Measures implemented today and thus reducing transmission today will become manifest in any of the above indicator variables only with a substantial time delay. The mean time delays are: (i) 8 days from infection to the confirmation of  a case (more specifically, assuming a mean of five days until onset of symptoms and a mean of 3 days from symptoms to a positive test), (ii)  9.5 days from infection to hospitalisation, (iii) 12 days from infection to ICU and (iv) 17 days from infection to death. These time delays are estimates based on the data from the obligatory notification data by the FOPH. Added to  these time delays are delays in reporting that affect in particular the data from the obligatory notification (and less the data on ICU patients from the IES system). In reality the time delays may be even longer, because in spring the time from the implementation of strong measures on March 17 to peak occupancy in ICU ranged between 2-3 weeks (e.g. CHUV 22 days, HUG 14 days, Insel Bern 23 days).

The number of confirmed cases should therefore first reveal an effect of the measures. However, this number is directly affected by test availability and accessibility (which patients get tested); an increase in test positivity (the fraction of positive test per test performed) can be indicative of reduced availability or accessibility.  A decrease in daily number of new positive cases needs thus to be interpreted with caution and may not be indicative of the measures showing first effects. Also this number regularly shows intermittent decreases due to reduced testing on weekends.

The number of hospitalised cases is less affected by biases (such as testing), but currently there are substantial delays in the reporting of hospitalisation (which was confirmed in a meeting between the Science Task Force and the BAG on 27.10.2020). Therefore a decrease in hospitalisation towards the most recent time cannot be taken as a sign of the spread of the epidemic slowing down.

The number of patients requiring intensive care is currently least affected by biases and is most reliably updated (and taken from the IES system). Moreover, it is the number that is most directly linked to the ability to maintain critical medical infrastructure.

The daily number of deaths also suffers less from biases then the daily number of confirmed cases. However, this number shows the longest delay before measures take effect. Also it is the lowest number, and therefore most affected by stochasticity, which makes it less reliable to deduce trends.

It is important to note that at least one week of data is required to allow the reliable detection of a trend change. Hence, basing the assessment of a trend change on the number of patients requiring ICU implies that we need from the day when new measures are implemented 12 days  (due to the time delay) plus 7 days (to detect a trend change). For this reason, we expect to be able to assess whether a trend has been achieved with sufficient certainty at best only 19 days after the implementation of the measures. 

For the measures imposed at the national level on October 29, we therefore expect to know their effect with some degree of certainty on November 17. Individual cantons took comparable measures at an earlier time point that are comparable to the national measures imposed on October 29. The canton of Valais took such measures on October 21, and we expect to be able to evaluate their effect with some certainty around November 9. 

It is important to keep in mind that, if additional measures are taken at these time points (e.g. on November 9 or 17), then it will again take 12 days until these measures would start to have an effect in terms of reducing ICU hospitalization. 

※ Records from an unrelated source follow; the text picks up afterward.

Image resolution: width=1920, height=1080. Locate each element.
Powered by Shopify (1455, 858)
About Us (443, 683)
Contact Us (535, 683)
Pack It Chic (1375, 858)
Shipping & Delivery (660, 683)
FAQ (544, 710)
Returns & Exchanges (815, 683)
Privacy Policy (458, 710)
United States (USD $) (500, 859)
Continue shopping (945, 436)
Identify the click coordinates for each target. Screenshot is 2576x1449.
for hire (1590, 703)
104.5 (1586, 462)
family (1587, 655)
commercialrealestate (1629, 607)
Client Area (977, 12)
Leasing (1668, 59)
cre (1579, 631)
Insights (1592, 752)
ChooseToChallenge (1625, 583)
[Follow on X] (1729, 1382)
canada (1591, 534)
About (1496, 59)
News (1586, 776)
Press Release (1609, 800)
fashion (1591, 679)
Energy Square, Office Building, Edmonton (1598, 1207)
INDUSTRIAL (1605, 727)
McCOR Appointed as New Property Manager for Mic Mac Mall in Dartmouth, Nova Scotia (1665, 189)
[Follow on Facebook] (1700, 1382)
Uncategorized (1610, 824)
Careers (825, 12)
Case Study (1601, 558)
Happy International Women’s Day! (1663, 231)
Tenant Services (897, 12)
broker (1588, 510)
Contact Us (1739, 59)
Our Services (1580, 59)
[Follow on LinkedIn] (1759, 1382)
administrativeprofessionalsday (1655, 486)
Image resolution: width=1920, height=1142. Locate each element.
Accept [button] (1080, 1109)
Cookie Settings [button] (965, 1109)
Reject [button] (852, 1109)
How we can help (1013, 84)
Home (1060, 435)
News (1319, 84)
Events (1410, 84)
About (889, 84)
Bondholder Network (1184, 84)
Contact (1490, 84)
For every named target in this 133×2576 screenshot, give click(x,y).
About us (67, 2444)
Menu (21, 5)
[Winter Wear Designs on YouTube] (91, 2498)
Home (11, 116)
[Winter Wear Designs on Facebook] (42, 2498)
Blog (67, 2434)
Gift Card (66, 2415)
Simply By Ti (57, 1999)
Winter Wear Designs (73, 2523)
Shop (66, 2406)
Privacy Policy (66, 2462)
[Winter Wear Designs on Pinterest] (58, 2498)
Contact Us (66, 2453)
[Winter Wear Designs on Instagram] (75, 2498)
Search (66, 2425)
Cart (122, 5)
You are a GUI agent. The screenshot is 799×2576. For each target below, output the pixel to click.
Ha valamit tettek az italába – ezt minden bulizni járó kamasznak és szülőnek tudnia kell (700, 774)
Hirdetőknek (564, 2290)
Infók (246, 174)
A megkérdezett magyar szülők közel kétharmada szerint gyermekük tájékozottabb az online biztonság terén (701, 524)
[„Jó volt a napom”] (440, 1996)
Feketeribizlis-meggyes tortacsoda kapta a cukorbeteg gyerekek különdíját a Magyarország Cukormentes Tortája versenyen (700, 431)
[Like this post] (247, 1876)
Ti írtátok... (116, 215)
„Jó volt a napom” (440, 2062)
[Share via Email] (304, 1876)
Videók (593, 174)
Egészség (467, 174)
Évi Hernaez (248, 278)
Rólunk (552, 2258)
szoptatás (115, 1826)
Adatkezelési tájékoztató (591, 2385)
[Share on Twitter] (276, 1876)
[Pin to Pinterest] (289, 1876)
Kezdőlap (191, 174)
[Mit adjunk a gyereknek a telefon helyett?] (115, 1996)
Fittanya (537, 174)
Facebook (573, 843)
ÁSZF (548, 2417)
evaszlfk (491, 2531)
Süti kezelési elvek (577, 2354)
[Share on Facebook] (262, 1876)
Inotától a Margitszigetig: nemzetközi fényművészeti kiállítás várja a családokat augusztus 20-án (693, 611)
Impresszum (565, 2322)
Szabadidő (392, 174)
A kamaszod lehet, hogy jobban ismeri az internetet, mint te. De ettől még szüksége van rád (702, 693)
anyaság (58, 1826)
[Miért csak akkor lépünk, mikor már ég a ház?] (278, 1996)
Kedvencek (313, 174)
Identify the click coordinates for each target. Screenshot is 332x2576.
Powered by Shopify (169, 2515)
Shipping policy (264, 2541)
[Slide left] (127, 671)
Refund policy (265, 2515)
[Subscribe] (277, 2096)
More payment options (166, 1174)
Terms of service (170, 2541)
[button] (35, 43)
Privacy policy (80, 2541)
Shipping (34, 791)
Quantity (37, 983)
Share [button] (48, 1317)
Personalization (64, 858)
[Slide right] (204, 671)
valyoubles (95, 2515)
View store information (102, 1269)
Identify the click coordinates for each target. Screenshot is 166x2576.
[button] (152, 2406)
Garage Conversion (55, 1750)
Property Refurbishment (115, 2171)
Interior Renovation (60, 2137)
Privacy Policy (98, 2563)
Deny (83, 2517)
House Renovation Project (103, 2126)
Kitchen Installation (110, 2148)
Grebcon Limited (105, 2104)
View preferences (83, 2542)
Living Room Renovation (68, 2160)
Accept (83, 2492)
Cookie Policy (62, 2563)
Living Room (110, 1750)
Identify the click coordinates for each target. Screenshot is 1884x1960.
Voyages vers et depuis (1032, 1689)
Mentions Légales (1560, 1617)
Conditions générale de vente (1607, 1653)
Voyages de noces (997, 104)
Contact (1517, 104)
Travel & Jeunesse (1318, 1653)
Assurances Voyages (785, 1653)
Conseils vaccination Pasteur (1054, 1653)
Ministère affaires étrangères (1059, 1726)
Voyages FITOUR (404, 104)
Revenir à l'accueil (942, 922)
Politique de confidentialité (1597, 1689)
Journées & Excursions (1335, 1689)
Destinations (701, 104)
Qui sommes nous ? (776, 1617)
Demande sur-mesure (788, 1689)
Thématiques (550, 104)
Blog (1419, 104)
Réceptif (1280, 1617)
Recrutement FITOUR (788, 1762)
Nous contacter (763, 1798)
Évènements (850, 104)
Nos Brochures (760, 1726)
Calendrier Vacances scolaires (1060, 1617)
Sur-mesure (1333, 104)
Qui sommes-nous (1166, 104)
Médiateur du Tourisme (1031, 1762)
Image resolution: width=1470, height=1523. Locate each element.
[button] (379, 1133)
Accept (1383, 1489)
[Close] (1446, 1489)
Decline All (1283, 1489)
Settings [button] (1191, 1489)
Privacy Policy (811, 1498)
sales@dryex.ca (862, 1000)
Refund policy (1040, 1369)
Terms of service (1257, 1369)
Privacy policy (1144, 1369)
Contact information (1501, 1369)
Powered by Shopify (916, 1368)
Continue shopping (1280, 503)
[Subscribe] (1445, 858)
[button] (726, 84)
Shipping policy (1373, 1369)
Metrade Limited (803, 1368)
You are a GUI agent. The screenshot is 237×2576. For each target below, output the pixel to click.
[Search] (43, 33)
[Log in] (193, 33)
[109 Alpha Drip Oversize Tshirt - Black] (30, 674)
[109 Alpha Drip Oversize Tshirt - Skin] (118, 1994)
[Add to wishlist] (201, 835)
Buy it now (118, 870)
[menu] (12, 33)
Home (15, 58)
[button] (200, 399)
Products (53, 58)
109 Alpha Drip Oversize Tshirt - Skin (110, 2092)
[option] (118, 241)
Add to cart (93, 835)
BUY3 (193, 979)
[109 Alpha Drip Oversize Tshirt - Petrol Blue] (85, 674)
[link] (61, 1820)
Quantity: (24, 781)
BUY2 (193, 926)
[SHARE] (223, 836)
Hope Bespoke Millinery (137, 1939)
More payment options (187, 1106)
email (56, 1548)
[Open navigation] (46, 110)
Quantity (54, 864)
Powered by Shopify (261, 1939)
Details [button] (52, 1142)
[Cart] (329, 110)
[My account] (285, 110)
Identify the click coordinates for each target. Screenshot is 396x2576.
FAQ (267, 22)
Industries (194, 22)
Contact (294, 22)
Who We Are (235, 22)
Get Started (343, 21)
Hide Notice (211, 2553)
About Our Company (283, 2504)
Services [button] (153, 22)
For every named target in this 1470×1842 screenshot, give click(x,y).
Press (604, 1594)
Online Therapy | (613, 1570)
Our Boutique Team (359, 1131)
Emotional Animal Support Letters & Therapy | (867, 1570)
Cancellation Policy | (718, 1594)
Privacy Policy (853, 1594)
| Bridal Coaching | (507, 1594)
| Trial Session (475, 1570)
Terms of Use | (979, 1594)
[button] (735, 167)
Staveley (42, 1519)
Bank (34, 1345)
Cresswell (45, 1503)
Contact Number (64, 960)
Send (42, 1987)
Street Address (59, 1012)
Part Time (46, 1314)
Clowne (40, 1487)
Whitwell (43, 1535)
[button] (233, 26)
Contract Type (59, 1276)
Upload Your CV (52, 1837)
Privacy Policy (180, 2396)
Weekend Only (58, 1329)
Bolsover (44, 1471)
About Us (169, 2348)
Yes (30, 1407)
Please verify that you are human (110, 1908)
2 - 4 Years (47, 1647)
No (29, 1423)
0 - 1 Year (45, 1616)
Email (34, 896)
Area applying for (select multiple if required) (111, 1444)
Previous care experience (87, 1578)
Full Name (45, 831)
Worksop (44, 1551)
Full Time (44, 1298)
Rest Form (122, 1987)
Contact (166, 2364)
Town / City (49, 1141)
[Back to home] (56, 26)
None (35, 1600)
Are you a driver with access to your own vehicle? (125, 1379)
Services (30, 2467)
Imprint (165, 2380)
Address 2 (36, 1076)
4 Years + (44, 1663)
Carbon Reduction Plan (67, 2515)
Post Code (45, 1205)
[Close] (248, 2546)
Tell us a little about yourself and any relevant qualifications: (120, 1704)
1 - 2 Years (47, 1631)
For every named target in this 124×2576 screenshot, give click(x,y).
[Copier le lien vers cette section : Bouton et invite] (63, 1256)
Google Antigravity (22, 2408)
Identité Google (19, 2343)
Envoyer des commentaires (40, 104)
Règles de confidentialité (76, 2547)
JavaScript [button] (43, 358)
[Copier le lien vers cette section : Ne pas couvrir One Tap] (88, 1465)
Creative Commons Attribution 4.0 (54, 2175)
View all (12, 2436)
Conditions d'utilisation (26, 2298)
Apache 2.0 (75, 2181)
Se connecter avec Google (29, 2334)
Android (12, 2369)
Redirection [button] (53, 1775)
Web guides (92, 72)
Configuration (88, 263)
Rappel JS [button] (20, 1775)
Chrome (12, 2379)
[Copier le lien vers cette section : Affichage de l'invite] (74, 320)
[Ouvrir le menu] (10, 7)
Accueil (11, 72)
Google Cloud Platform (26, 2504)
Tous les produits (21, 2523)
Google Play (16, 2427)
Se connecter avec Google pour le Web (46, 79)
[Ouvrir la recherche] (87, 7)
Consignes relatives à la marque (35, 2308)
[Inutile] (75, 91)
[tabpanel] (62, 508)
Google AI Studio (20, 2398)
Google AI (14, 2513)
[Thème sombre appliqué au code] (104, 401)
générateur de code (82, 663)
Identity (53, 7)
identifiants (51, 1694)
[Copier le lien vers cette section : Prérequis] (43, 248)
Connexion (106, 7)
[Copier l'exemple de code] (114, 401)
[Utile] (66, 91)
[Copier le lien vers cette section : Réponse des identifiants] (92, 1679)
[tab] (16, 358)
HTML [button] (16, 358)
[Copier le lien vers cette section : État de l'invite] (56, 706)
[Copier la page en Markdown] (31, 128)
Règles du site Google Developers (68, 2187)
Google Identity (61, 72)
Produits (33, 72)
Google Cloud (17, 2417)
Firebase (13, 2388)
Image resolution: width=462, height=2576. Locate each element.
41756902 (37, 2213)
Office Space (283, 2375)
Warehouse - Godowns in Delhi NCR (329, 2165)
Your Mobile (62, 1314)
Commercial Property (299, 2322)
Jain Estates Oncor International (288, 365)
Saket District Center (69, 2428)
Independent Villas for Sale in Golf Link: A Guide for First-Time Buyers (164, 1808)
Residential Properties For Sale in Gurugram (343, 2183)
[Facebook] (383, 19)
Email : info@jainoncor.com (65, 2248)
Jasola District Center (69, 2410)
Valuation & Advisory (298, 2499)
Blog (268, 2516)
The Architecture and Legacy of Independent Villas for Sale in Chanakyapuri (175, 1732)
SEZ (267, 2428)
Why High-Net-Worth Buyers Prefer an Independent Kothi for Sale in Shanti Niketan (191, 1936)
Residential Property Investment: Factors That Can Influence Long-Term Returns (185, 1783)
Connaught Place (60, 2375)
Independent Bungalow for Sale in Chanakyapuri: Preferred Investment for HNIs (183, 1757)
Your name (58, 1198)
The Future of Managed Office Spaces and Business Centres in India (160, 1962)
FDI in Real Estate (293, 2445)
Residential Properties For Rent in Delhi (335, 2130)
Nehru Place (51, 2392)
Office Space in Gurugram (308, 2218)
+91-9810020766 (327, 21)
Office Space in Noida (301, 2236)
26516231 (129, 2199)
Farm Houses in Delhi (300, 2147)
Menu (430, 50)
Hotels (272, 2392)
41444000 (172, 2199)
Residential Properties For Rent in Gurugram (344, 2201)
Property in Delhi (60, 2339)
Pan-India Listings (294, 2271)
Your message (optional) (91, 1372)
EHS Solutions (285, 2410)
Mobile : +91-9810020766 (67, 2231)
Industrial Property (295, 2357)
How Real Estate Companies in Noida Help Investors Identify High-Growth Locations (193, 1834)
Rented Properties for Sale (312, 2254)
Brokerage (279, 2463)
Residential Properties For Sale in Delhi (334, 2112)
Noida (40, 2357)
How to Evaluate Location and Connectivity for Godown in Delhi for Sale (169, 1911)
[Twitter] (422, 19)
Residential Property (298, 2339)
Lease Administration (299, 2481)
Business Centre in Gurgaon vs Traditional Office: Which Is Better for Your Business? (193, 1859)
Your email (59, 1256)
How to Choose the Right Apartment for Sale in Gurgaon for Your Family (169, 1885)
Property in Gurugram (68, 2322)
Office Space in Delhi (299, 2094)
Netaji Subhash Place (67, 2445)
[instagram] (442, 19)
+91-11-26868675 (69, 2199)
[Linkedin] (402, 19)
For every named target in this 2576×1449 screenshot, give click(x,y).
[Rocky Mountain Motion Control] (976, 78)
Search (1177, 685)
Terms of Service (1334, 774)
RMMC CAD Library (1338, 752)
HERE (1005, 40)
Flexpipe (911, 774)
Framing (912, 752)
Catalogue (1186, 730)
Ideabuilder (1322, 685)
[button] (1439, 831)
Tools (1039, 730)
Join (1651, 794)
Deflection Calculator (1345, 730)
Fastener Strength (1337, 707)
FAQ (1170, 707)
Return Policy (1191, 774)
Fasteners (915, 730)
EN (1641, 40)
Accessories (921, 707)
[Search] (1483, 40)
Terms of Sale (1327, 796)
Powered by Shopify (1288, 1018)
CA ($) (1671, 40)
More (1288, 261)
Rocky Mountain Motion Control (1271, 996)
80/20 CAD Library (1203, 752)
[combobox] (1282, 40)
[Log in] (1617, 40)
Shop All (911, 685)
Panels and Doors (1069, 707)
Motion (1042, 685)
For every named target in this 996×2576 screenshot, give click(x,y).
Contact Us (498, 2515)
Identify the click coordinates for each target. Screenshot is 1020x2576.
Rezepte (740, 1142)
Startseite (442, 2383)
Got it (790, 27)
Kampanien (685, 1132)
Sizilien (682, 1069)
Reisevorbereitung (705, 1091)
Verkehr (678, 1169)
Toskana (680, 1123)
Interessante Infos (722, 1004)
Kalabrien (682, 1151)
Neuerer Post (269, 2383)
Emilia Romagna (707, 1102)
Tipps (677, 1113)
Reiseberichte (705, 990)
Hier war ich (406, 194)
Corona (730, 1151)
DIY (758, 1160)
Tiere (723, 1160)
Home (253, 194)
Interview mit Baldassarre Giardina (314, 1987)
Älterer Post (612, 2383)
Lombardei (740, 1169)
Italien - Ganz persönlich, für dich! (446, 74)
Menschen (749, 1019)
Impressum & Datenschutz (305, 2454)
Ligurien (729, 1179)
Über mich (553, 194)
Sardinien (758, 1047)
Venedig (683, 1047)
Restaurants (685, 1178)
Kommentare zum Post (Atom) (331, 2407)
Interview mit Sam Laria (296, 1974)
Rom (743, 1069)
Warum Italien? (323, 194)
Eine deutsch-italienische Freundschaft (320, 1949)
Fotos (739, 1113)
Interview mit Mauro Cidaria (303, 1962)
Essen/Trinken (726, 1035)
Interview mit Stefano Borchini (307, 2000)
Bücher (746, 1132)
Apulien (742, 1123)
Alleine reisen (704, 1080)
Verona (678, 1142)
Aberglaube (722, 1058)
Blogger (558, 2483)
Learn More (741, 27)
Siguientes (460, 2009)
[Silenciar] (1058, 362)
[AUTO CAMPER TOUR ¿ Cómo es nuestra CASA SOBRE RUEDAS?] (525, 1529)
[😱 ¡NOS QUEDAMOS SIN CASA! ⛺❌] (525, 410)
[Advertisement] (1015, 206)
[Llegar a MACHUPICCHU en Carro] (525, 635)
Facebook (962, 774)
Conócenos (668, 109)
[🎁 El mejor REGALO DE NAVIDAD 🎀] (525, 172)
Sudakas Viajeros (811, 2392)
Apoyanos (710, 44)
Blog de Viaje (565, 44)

With the current ICU occupancy (227 cases based on database query on 28.10.2020 at 17:26) and the current doubling time (7 days)  the expected number of patients requiring ICU hospitalisation is around 1450 in two weeks (on November 12) and thus already beyond the estimated capacity of beds (1400 beds) at which the current high quality of ICU care can be maintained (see Figure 1). With a range of doubling times from 5-10 days, that 1400 ICU bed limit is expected to be reached between the 7th and the 17th of November. Moreover the graph shows that in recent times elective procedures have already decreased, demonstrating that already at present the increase in COVID-19 ICU patients affects the health care in Switzerland.